Revise the records below so that each occurrence of "GUI agent" becomes "interface agent", with every other character left as it is.

Records shown =
--------

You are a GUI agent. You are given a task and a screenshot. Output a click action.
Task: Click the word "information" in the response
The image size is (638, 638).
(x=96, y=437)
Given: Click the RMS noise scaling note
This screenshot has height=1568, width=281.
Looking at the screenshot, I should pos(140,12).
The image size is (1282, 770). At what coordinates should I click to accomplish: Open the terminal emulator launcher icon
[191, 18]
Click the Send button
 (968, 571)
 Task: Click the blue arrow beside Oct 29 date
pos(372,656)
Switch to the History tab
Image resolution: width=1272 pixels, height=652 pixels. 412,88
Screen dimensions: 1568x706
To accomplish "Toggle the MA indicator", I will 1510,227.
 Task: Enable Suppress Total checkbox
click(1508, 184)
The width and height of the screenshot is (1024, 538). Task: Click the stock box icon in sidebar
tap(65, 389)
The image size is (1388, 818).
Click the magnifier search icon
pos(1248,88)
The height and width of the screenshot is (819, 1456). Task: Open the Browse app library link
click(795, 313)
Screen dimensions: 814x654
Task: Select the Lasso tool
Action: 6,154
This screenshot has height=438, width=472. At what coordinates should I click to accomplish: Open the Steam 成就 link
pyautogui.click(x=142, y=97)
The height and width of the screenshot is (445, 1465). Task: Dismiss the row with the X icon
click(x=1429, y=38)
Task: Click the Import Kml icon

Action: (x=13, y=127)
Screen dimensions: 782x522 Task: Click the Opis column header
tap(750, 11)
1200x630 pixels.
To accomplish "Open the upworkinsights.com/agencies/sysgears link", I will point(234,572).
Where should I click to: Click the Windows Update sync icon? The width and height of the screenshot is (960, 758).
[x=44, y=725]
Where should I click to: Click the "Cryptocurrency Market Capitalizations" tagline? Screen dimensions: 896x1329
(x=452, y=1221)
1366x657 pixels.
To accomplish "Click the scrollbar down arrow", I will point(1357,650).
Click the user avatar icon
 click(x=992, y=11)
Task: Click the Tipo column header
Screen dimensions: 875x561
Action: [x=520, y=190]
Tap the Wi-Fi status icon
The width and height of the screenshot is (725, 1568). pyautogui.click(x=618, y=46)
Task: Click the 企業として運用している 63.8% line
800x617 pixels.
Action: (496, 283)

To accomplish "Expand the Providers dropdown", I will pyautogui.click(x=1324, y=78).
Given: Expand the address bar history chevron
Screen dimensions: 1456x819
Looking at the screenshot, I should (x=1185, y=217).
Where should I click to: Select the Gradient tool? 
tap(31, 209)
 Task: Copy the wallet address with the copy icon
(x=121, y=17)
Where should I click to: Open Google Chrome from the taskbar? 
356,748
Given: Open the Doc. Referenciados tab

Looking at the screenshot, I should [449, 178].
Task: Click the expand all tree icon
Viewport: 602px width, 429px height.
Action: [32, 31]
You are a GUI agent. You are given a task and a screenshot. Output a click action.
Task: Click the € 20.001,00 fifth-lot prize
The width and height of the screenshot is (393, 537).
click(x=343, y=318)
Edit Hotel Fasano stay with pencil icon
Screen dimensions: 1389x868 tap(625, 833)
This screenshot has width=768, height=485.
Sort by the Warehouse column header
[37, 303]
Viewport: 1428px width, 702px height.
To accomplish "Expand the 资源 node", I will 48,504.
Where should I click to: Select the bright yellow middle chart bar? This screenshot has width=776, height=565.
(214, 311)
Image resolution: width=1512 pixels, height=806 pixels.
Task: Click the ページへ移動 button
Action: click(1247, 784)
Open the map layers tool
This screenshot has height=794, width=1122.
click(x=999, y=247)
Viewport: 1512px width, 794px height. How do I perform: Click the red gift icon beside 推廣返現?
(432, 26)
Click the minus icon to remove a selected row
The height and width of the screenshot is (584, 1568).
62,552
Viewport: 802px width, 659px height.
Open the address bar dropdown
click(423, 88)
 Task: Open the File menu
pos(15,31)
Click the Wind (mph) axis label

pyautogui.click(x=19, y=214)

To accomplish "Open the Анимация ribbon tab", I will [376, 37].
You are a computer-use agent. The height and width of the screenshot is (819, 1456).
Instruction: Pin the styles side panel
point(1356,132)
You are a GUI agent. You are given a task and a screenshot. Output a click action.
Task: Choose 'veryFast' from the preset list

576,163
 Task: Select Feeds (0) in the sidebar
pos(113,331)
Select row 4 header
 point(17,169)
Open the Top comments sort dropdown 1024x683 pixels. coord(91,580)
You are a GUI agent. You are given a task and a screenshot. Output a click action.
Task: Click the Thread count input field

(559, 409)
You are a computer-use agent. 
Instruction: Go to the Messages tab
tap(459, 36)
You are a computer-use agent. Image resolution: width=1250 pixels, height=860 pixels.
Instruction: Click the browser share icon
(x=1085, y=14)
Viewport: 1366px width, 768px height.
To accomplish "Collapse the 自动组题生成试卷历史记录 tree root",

--------

Answer to this task =
You are a interface agent. You are given a task and a screenshot. Output a click action.
Task: Click the word "information" in the response
The image size is (638, 638).
(x=96, y=437)
Given: Click the RMS noise scaling note
This screenshot has height=1568, width=281.
Looking at the screenshot, I should pos(140,12).
The image size is (1282, 770). At what coordinates should I click to accomplish: Open the terminal emulator launcher icon
[191, 18]
Click the Send button
 (968, 571)
 Task: Click the blue arrow beside Oct 29 date
pos(372,656)
Switch to the History tab
Image resolution: width=1272 pixels, height=652 pixels. 412,88
Screen dimensions: 1568x706
To accomplish "Toggle the MA indicator", I will 1510,227.
 Task: Enable Suppress Total checkbox
click(1508, 184)
The width and height of the screenshot is (1024, 538). Task: Click the stock box icon in sidebar
tap(65, 389)
The image size is (1388, 818).
Click the magnifier search icon
pos(1248,88)
The height and width of the screenshot is (819, 1456). Task: Open the Browse app library link
click(795, 313)
Screen dimensions: 814x654
Task: Select the Lasso tool
Action: 6,154
This screenshot has height=438, width=472. At what coordinates should I click to accomplish: Open the Steam 成就 link
pyautogui.click(x=142, y=97)
The height and width of the screenshot is (445, 1465). Task: Dismiss the row with the X icon
click(x=1429, y=38)
Task: Click the Import Kml icon

Action: (x=13, y=127)
Screen dimensions: 782x522 Task: Click the Opis column header
tap(750, 11)
1200x630 pixels.
To accomplish "Open the upworkinsights.com/agencies/sysgears link", I will point(234,572).
Where should I click to: Click the Windows Update sync icon? The width and height of the screenshot is (960, 758).
[x=44, y=725]
Where should I click to: Click the "Cryptocurrency Market Capitalizations" tagline? Screen dimensions: 896x1329
(x=452, y=1221)
1366x657 pixels.
To accomplish "Click the scrollbar down arrow", I will point(1357,650).
Click the user avatar icon
 click(x=992, y=11)
Task: Click the Tipo column header
Screen dimensions: 875x561
Action: [x=520, y=190]
Tap the Wi-Fi status icon
The width and height of the screenshot is (725, 1568). pyautogui.click(x=618, y=46)
Task: Click the 企業として運用している 63.8% line
800x617 pixels.
Action: (496, 283)

To accomplish "Expand the Providers dropdown", I will pyautogui.click(x=1324, y=78).
Given: Expand the address bar history chevron
Screen dimensions: 1456x819
Looking at the screenshot, I should (x=1185, y=217).
Where should I click to: Select the Gradient tool? 
tap(31, 209)
 Task: Copy the wallet address with the copy icon
(x=121, y=17)
Where should I click to: Open Google Chrome from the taskbar? 
356,748
Given: Open the Doc. Referenciados tab

Looking at the screenshot, I should [449, 178].
Task: Click the expand all tree icon
Viewport: 602px width, 429px height.
Action: [32, 31]
You are a interface agent. You are given a task and a screenshot. Output a click action.
Task: Click the € 20.001,00 fifth-lot prize
The width and height of the screenshot is (393, 537).
click(x=343, y=318)
Edit Hotel Fasano stay with pencil icon
Screen dimensions: 1389x868 tap(625, 833)
This screenshot has width=768, height=485.
Sort by the Warehouse column header
[37, 303]
Viewport: 1428px width, 702px height.
To accomplish "Expand the 资源 node", I will 48,504.
Where should I click to: Select the bright yellow middle chart bar? This screenshot has width=776, height=565.
(214, 311)
Image resolution: width=1512 pixels, height=806 pixels.
Task: Click the ページへ移動 button
Action: click(1247, 784)
Open the map layers tool
This screenshot has height=794, width=1122.
click(x=999, y=247)
Viewport: 1512px width, 794px height. How do I perform: Click the red gift icon beside 推廣返現?
(432, 26)
Click the minus icon to remove a selected row
The height and width of the screenshot is (584, 1568).
62,552
Viewport: 802px width, 659px height.
Open the address bar dropdown
click(423, 88)
 Task: Open the File menu
pos(15,31)
Click the Wind (mph) axis label

pyautogui.click(x=19, y=214)

To accomplish "Open the Анимация ribbon tab", I will [376, 37].
You are a computer-use agent. The height and width of the screenshot is (819, 1456).
Instruction: Pin the styles side panel
point(1356,132)
You are a interface agent. You are given a task and a screenshot. Output a click action.
Task: Choose 'veryFast' from the preset list

576,163
 Task: Select Feeds (0) in the sidebar
pos(113,331)
Select row 4 header
 point(17,169)
Open the Top comments sort dropdown 1024x683 pixels. coord(91,580)
You are a interface agent. You are given a task and a screenshot. Output a click action.
Task: Click the Thread count input field

(559, 409)
You are a computer-use agent. 
Instruction: Go to the Messages tab
tap(459, 36)
You are a computer-use agent. Image resolution: width=1250 pixels, height=860 pixels.
Instruction: Click the browser share icon
(x=1085, y=14)
Viewport: 1366px width, 768px height.
To accomplish "Collapse the 自动组题生成试卷历史记录 tree root",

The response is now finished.